Raupennahrungspflanzen:
Urtica dioica, selten Humulus lupulus.
Lebensraumansprüche:
Nymphalis io besiedelt alle mehr oder weniger offenen Habitate Mitteleuropas. Der Falter steigt in den Alpen aber nicht sonderlich hoch und wird nur selten über 1200 m NN angetroffen, wo er als zugeflogen betrachtet werden muss.
Entwicklungszyklus:
In Deutschland wird mehrheitlich eine Generation ausgebildet, in warmen Lagen und/oder Jahren auch eine partielle zweite Generation, die dann selbst im Allgäu bei 600 m NN auftreten kann. Der Falter überwintert und tritt erst später als N. urticae in Erscheinung, etwa ab dem letzten Märzdrittel (in warmen Lagen wohl auch früher). Raupenzeit sind Juni und Juli (späte Eiablage!), in höheren Lagen auch noch Anfang August.

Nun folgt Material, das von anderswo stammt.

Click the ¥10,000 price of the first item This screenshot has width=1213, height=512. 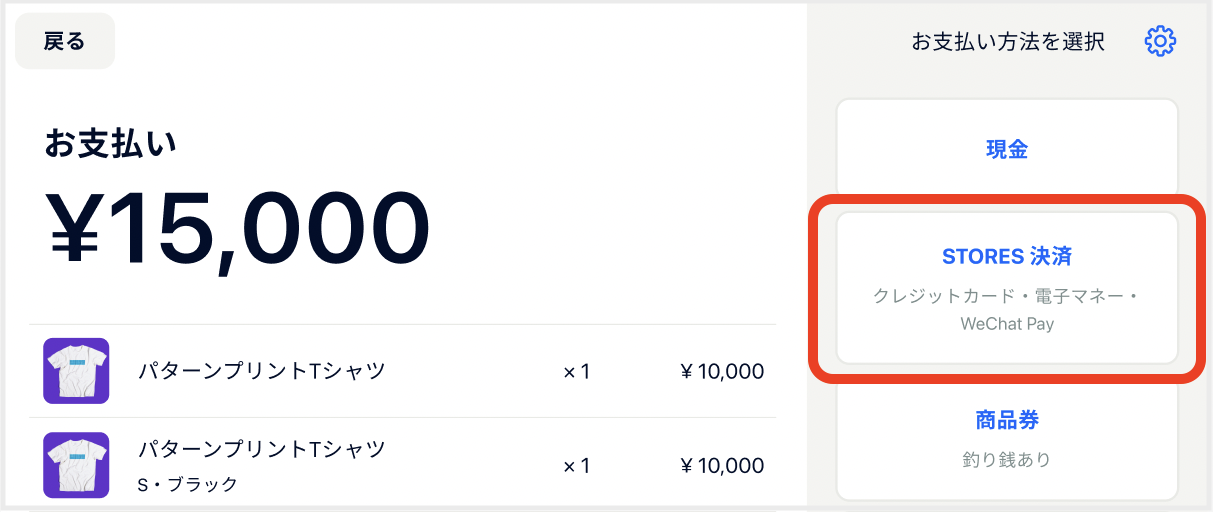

Bei Memmingen treten Raupen der part. 2. Gen. im September und Anfang Oktober auf, wobei eine erfolgreiche Entwicklung nicht mehr in allen Fällen gegeben ist.
Gefährdungsursachen:
Nymphalis io profitiert als Kulturfolger von der Überdüngung Mitteleuropas, die die Brennessel fördert, und ist demnach völlig ungefährdet. Der übertriebene Ordnungssinn mit Abmähen der Brennesseln zur Raupenzeit oder deren Vernichtung mittels chemischer Substanzen vermag aber lokal zu Verlusten führen, die jedoch für den Gesamtbestand unerheblich sind. Auch bei dieser Art können Abundanzzyklen auftreten.
Bemerkungen:
Nymphalis io ist im gemäßigten Europa und Asien bis Japan verbreitet.